Abstract: The proliferation of personal, mobile, and wearable devices and smart environments outfitted with precision sensors enabled tracking and collecting staggering amounts of human behavior traces data about people and their environments. For example, fitness trackers count each step we take, web search engines process and store each Internet search we make, social media sites record each personal connection we establish and each message we post, map and navigation applications record each place we visit. This offers a new source of data to study human behavior at scale and create future User Interfaces that can automatically reason about and act in response to people’s behaviors. However, it is not immediately obvious how to: 1) explore such large amounts of heterogeneous and unlabeled data stored in behavior logs to understand people’s behaviors, and 2) leverage it to build future Behavior-aware User Interfaces. One promising solution, that addresses both challenges above, is computational modeling, which mathematically encodes a complex system (such as cognition, behaviors, and environments in which behavior is situated) to explore the system and act in response to modeled behaviors through simulation and prediction. In this talk, I will present a methodology that formalizes people's behaviors in a mathematical explanation encoded as a computational model. I illustrate the applications of computational models of human behavior in the domain of Behavior Data Analytics and Behavior-Aware User Interfaces, with a glance at Computational Interaction. I conclude with a vision for modeling the human accurately across domains as a theoretical foundation for work in Human-Computer Interaction in which computational models enable us to study, describe, and understand complex human behaviors and support design, optimization, and evaluation of user interfaces.

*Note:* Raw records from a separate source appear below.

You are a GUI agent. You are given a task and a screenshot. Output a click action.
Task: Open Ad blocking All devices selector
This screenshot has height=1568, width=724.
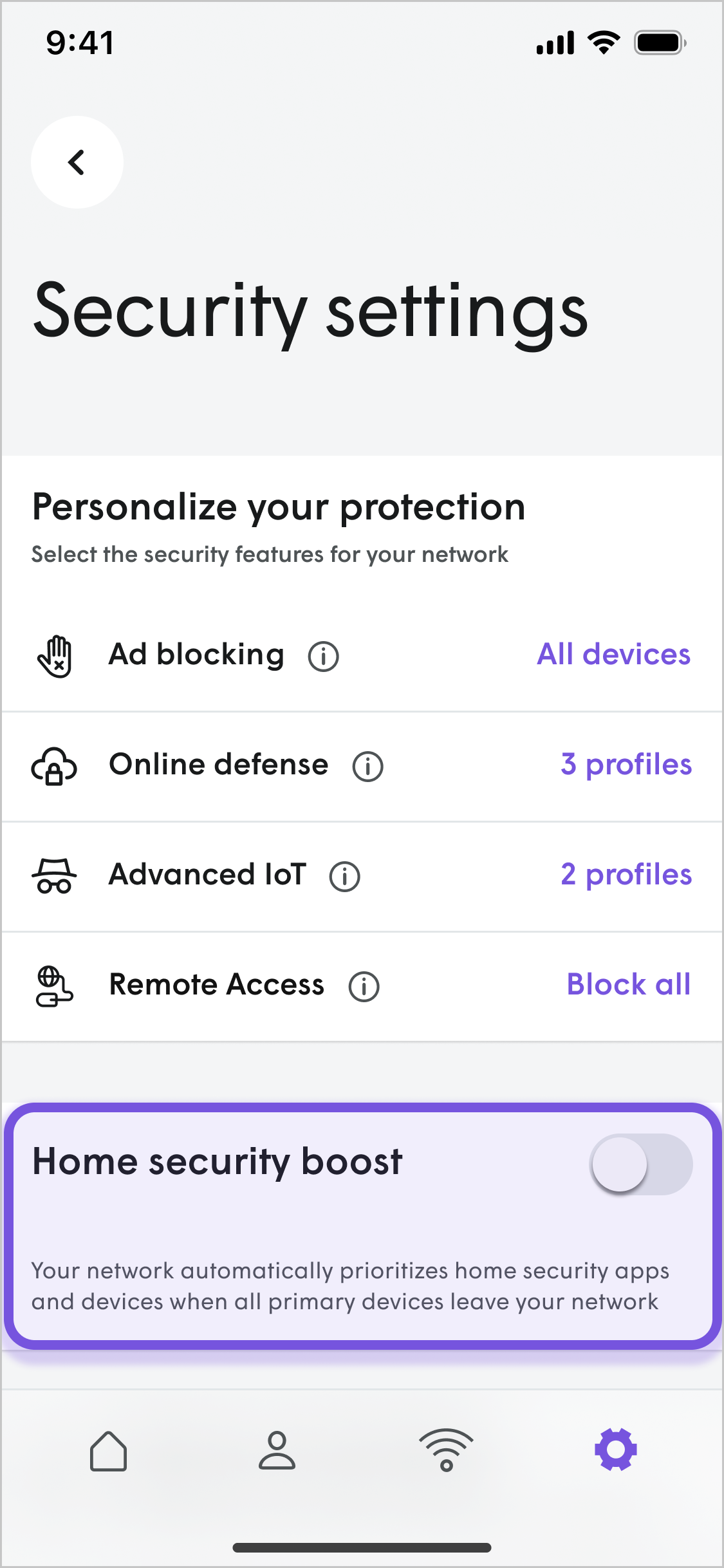(x=614, y=655)
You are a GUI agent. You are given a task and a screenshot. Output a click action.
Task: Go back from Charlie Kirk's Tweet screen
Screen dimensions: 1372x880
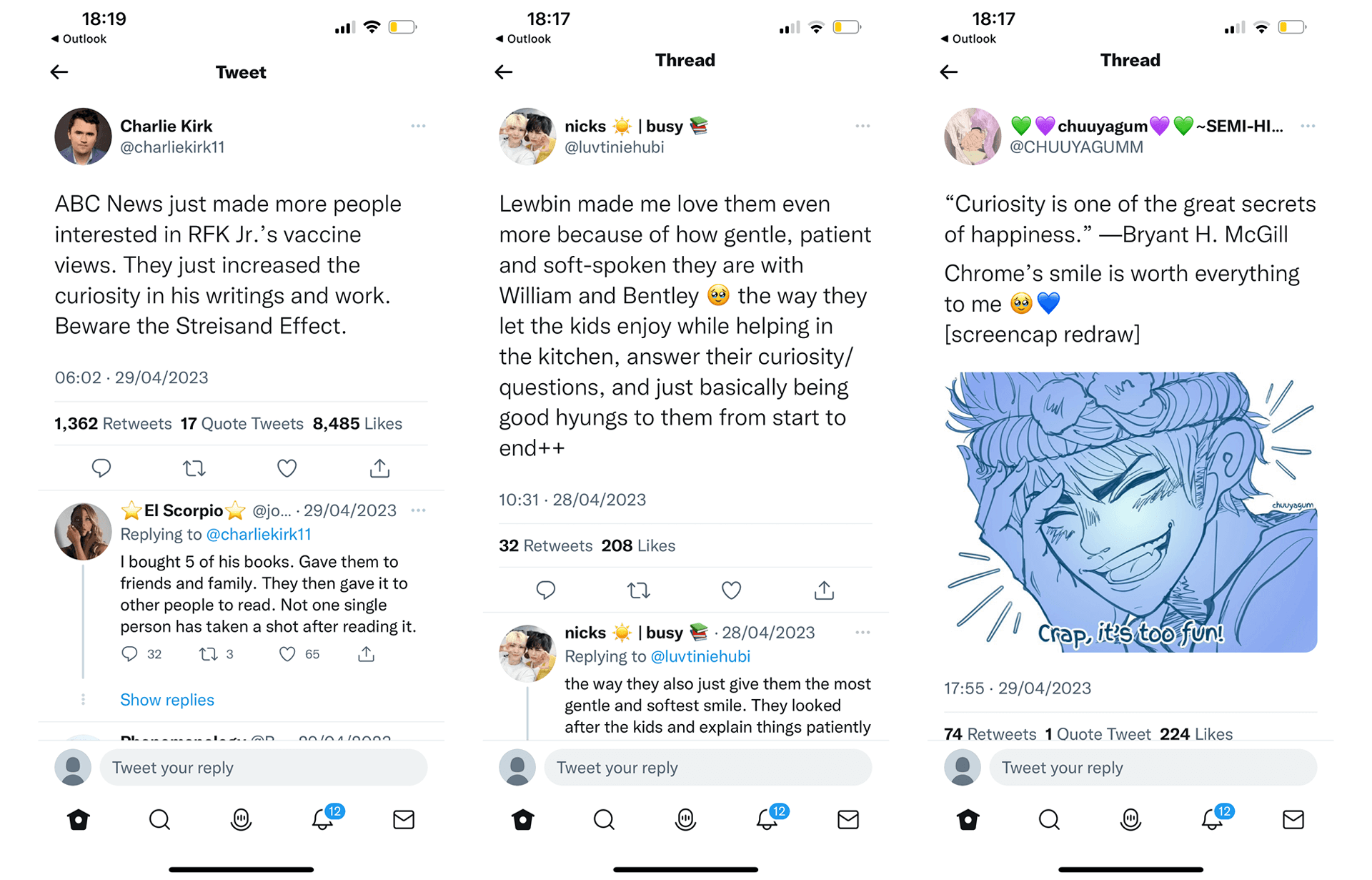(x=59, y=71)
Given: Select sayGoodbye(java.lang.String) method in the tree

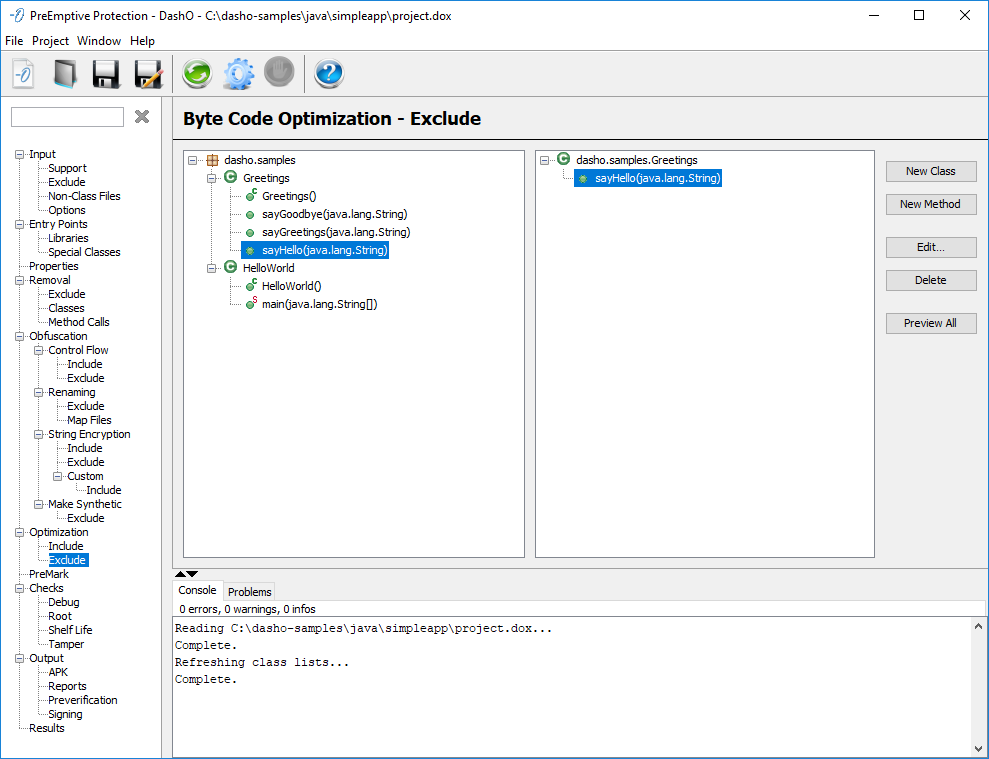Looking at the screenshot, I should 334,214.
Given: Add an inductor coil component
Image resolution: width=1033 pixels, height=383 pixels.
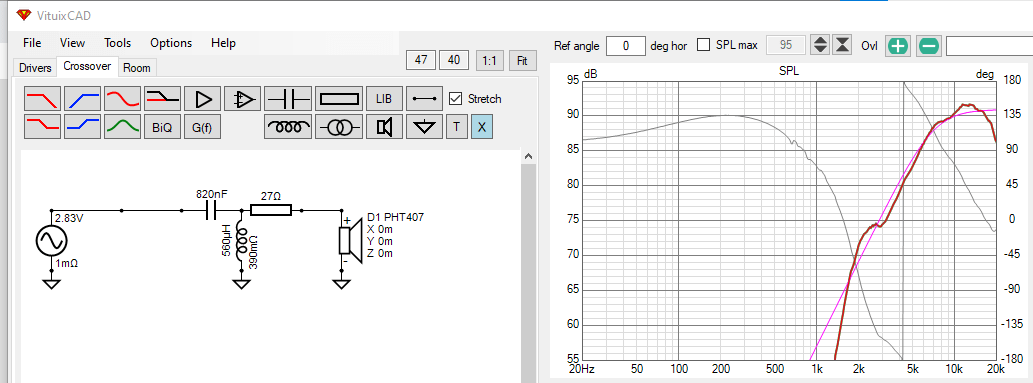Looking at the screenshot, I should point(287,127).
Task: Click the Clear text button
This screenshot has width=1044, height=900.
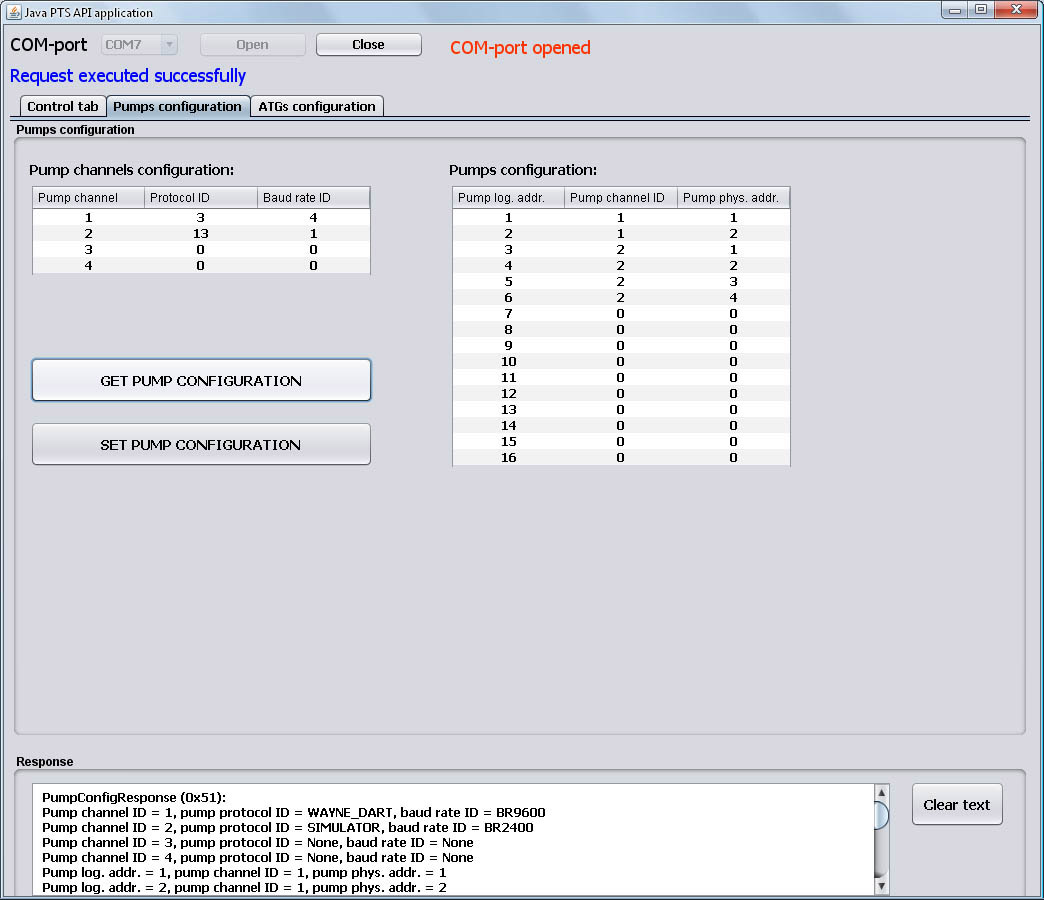Action: (957, 805)
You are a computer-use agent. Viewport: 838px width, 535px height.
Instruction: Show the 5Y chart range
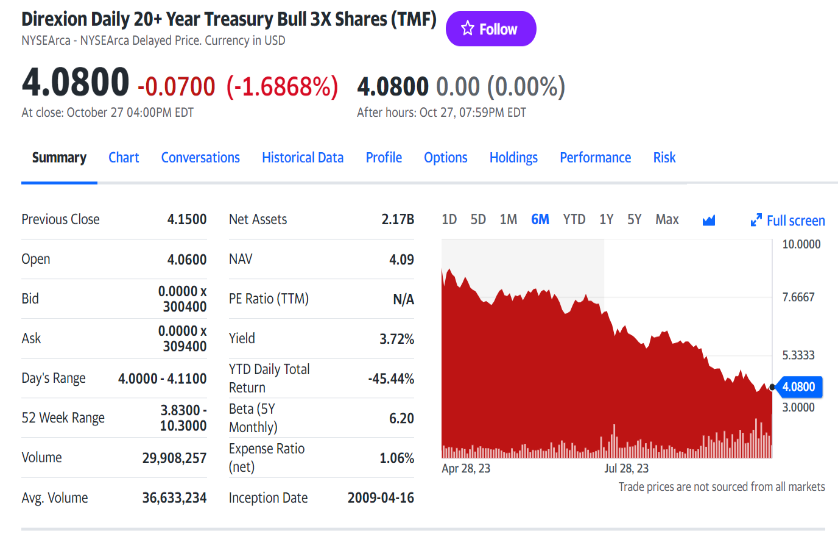coord(634,219)
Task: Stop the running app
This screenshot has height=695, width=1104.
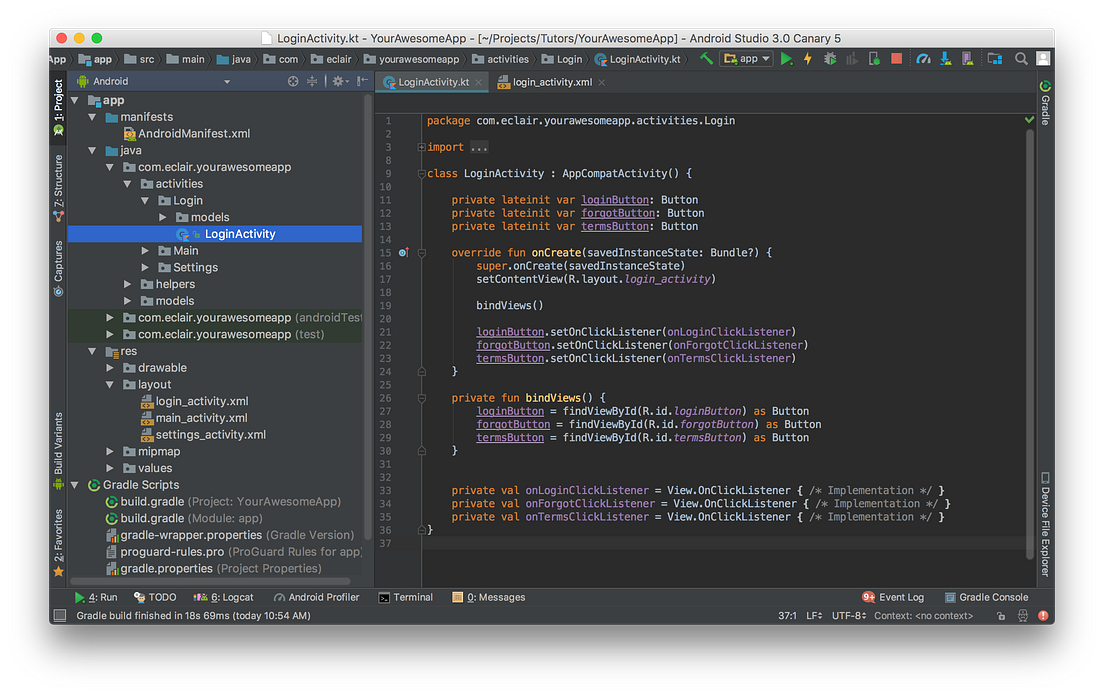Action: [x=896, y=59]
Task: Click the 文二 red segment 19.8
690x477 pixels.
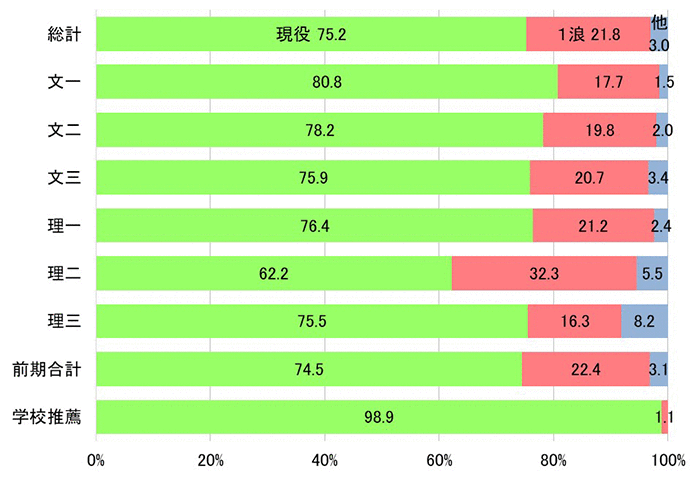Action: [600, 130]
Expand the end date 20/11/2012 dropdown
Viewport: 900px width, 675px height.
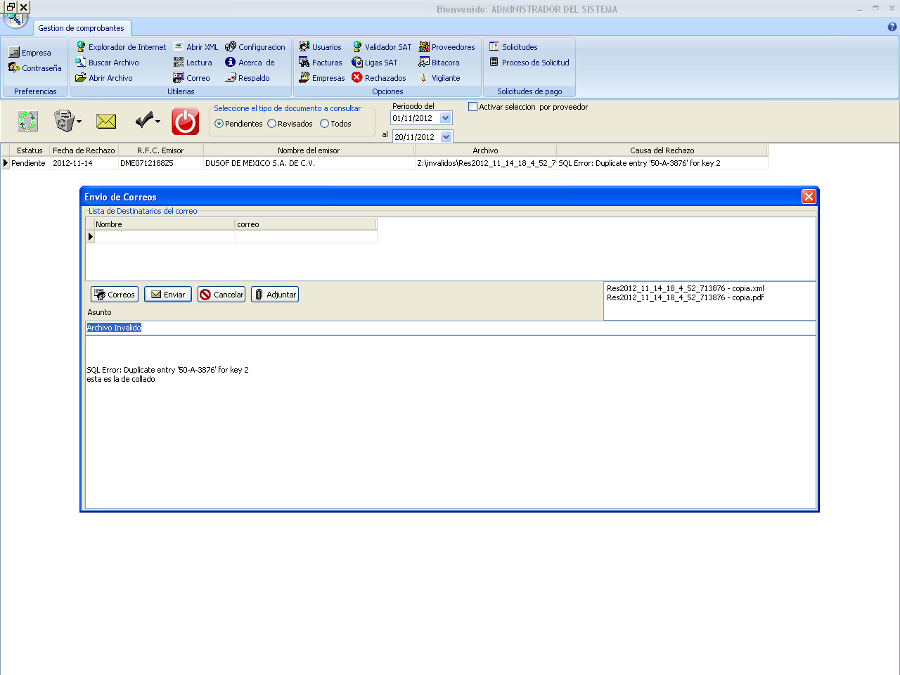[x=446, y=136]
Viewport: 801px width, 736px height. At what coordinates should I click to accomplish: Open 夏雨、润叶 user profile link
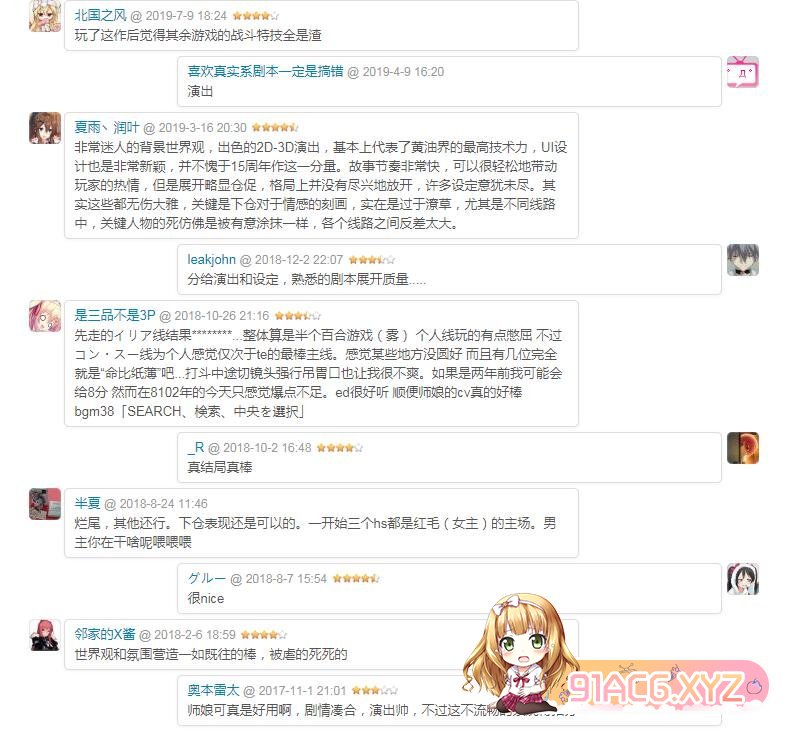tap(107, 127)
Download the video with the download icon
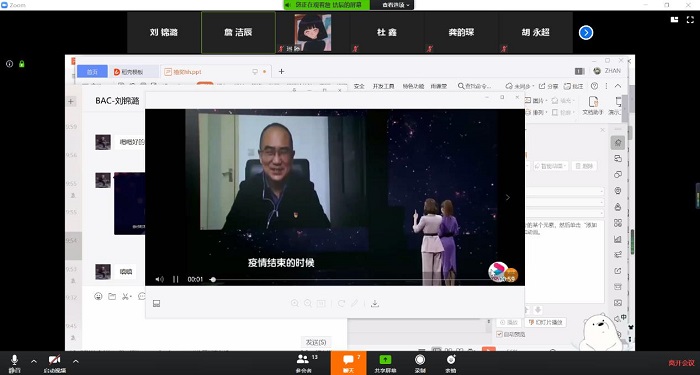 pyautogui.click(x=375, y=304)
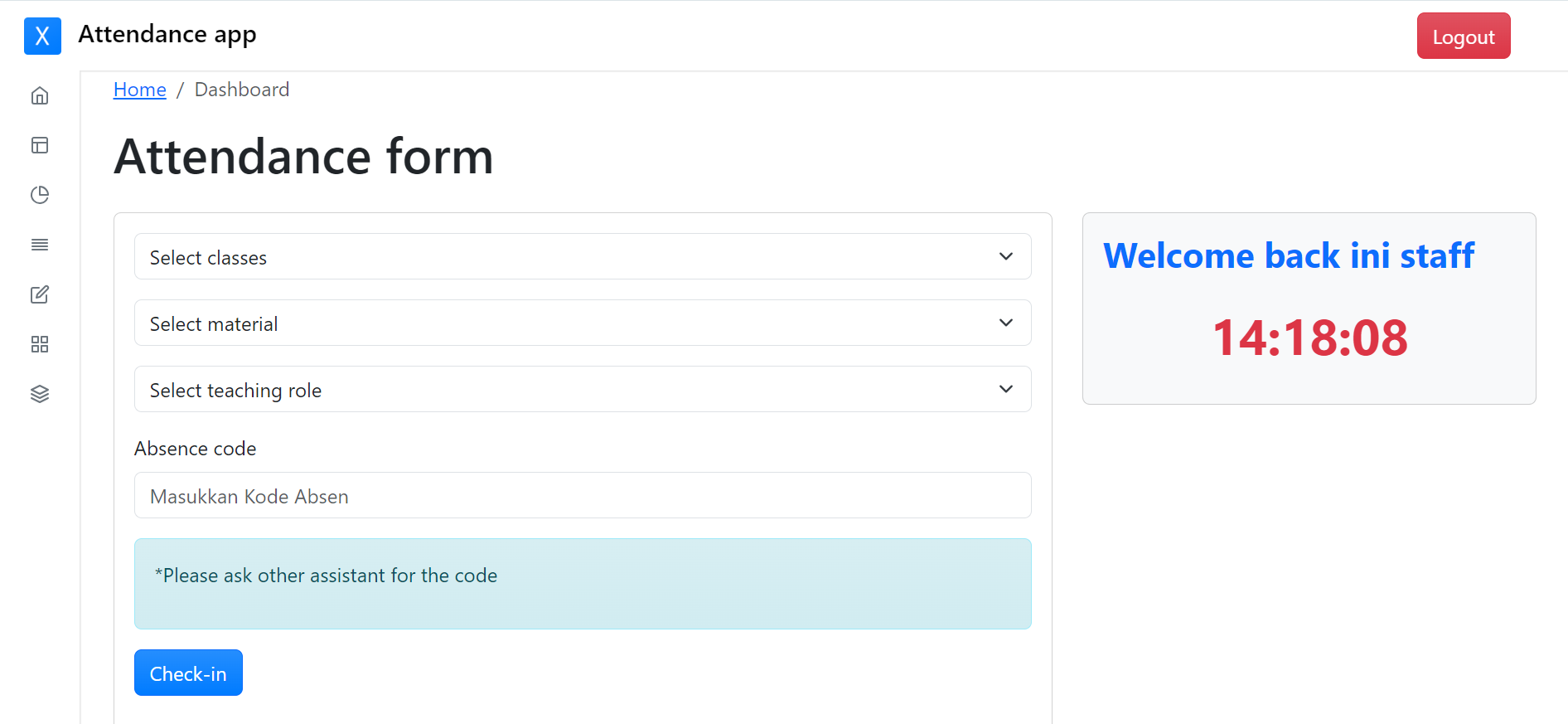The image size is (1568, 724).
Task: Follow the Home breadcrumb link
Action: point(140,90)

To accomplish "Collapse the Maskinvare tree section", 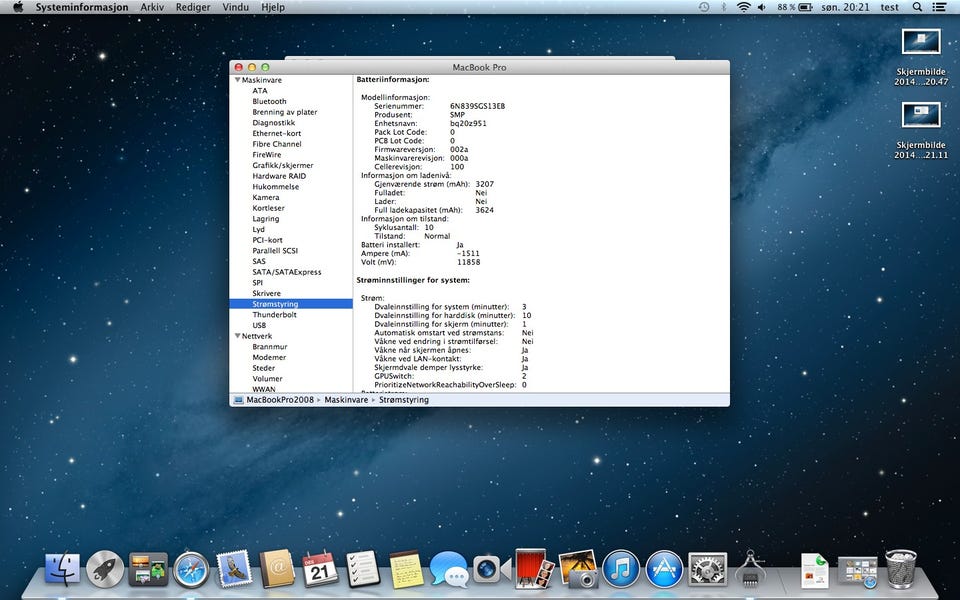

Bio: Nikola Banovic, Ph.D., is an Assistant Professor of Electrical Engineering and Computer Science at the University of Michigan, Ann Arbor, where he leads the Computational HCI Lab. Nikola received his Ph.D. from the Human-Computer Interaction Institute (HCII) at Carnegie Mellon University, and his B.Sc. and M.Sc. degrees from the University of Toronto. His research focuses on creating computational models to study, describe, and understand complex human behaviors. Nikola's research enables behavior-aware user interfaces that automatically reason about and acts in response to peoples' behaviors to help them be productive, healthy, and safe. Nikola has published award-winning research on methods to study and model human behavior in premier Human-Computer Interaction (HCI) conferences.